True to the spirit of the University’s motto of Pro Humanitate, faculty members of the School of Business give back to our larger community. Their inspiring good works range from leadership of non-profit boards to volunteering with organizations like Ronald McDonald House and Habitat for Humanity. Here are a few shining examples of how faculty and staff impact the community.


Financial literacy

Dr. Rob Nash recently celebrated his 12th year of leading the financial literacy initiative. Working with a dedicated group of student volunteers, Dr. Nash helps provide training to assist at-risk youth to achieve financial stability and self-sufficiency. In 2015 alone, the initiative interwove the talents of students from our MBA, Master of Arts in Management (MA), and Master of Science in Accountancy programs to serve more than 100 youth participants. For students, these interactions provide invaluable opportunities to use the financial and communication skills they have honed during their business school experience. At the same time, they also learn what it means to serve as a steward of the community as a business professional.


Helping out in emerging economies

Dr. Ajay Patel is part of an interdisciplinary team of faculty in the Wake Forest University Center for Enterprise Research and Education (CERE). This group leads entrepreneurial research, practice, and education in developing and emerging economies, with goals to aid micro-enterprises through training and application of proven models of entrepreneurial education and support. CERE’s “train-the-trainer” program helps build local human capacity for future training.


Providing for basic human needs through United Way

For over 15 years, Professor Roger Beahm has lent his decades of marketing expertise to United Way, serving as a member of the Boards of Directors for the Greensboro, Forsyth County and statewide chapters. Beahm’s unique insights into the consumer mindset have allowed him to serve as an agent for change in the marketing approach taken by United Way, which strives to help meet the local community’s most basic needs in the areas of education, health, financial stability, and homelessness. In 2015 and 2016, Beahm is serving as chair of the University-wide campaign (WakeUnited). Under his leadership, the campaign has exceeded its financial contribution goals for 2016.
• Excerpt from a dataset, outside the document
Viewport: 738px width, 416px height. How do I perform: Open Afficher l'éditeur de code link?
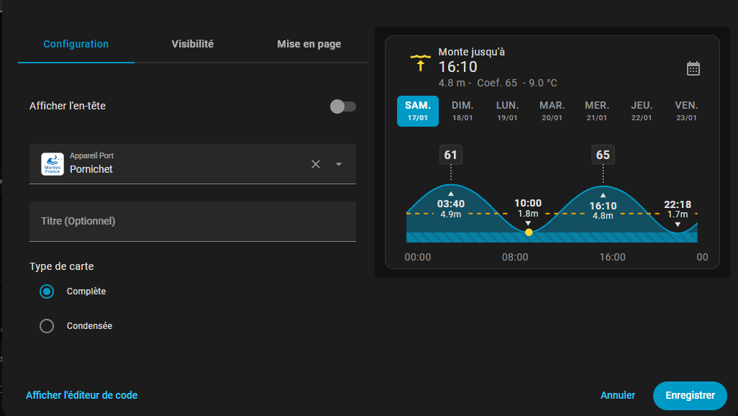81,395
Nurturing exceptional children

The Centers for Exceptional Children (CFEC) educates, nurtures, and supports children and families with a wide range of special needs. When a family learns they have a child who is blind, or has cerebral palsy, autism, or some other unique challenge, they may struggle to educate and provide for that child. CFEC offers a myriad of services, including schooling through 5th grade.
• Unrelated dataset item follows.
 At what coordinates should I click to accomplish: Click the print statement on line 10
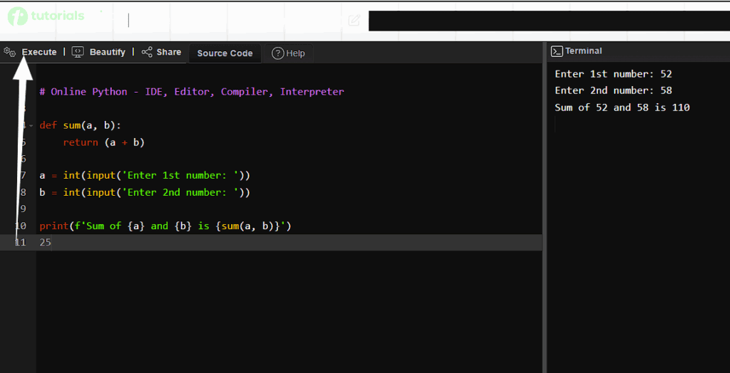[165, 226]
Dr. Holly Brower has had the self-described “privilege and delight” of serving on the CFEC Board of Directors for six years. As a teacher-scholar in the area of leadership, she relishes the opportunity to practice her field of study, serving as president of the board last year during a period of critical transitions within the executive staffing of the CFEC. Brower describes this experience as inspiring: “On days when I was exhausted from work and then spending very late evenings working with other volunteers on CFEC issues, I would think to myself, ‘These parents don’t get a rest. They are exhausted, troubled, and in many cases feel very alone. What an honor it is to serve them well.’”


Prison ministry

Dr. George Aldhizer is active in the Forsyth County North Carolina Jail and Prison Ministry, which seeks to cultivate practical skills and to provide mentoring and encouragement. He provides math tutoring to those who lack a high school diploma, and he also delivers accounting and information systems tutoring and financial literacy training. He helps coordinate and raise funds to sponsor the annual “Fun with Fathers” event in which eligible inmates and their children spend a day together at Camp Hanes.


Project Nicaragua

Students from the MBA and MA programs travel to Nicaragua for three weeks each year to partner with micro-enterprises and support their success through business education. Led by Dr. Amy Wallis and coached by other WFU faculty members, students prepare for this experience through intensive coursework focused on understanding cross-cultural business practices, including needs assessment and facilitation skills. While in Nicaragua, students visit a variety of entrepreneurs, learn about their businesses, and then deliver business skills seminars to the entrepreneurs. This experience provides the opportunity for students to deeply understand the impact of history, culture, and government in a developing economic system.


Habitat for Humanity

A day of service made a difference for an Air Force veteran in Winston-Salem, North Carolina Students, staff, and faculty from the School of Business joined forces to help repair his house as part of Habitat for Humanity. Sponsored by the Center for Leadership and Character, our team built scaffolding, removed the roof, and emptied the home’s contents to prepare for new floors and ceilings in the home.


Hitting the bricks

Staff and faculty joined students for the 13th annual Hit the Bricks, an eight-hour race in honor of Brian Piccolo, a Wake Forest alumnus and Chicago Bears running back who died from cancer at the age of 26. The 2015 event was estimated to have raised $35,000 for cancer research. This year more than 80 participants in seven teams represented the School. Team members ran or walked wearing weighted backpacks earning laps for their team.




Michelle Roehm is vice dean of faculty and board of visitors professor of marketing.